(Your objective): Retype every entry word for word.

══════════════════════════════

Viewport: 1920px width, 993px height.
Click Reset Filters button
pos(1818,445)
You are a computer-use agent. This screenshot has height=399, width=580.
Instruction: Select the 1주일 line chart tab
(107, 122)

══════════════════════════════

(Your response):
Viewport: 1920px width, 993px height.
Click Reset Filters button
pos(1818,445)
You are a computer-use agent. This screenshot has height=399, width=580.
Instruction: Select the 1주일 line chart tab
(107, 122)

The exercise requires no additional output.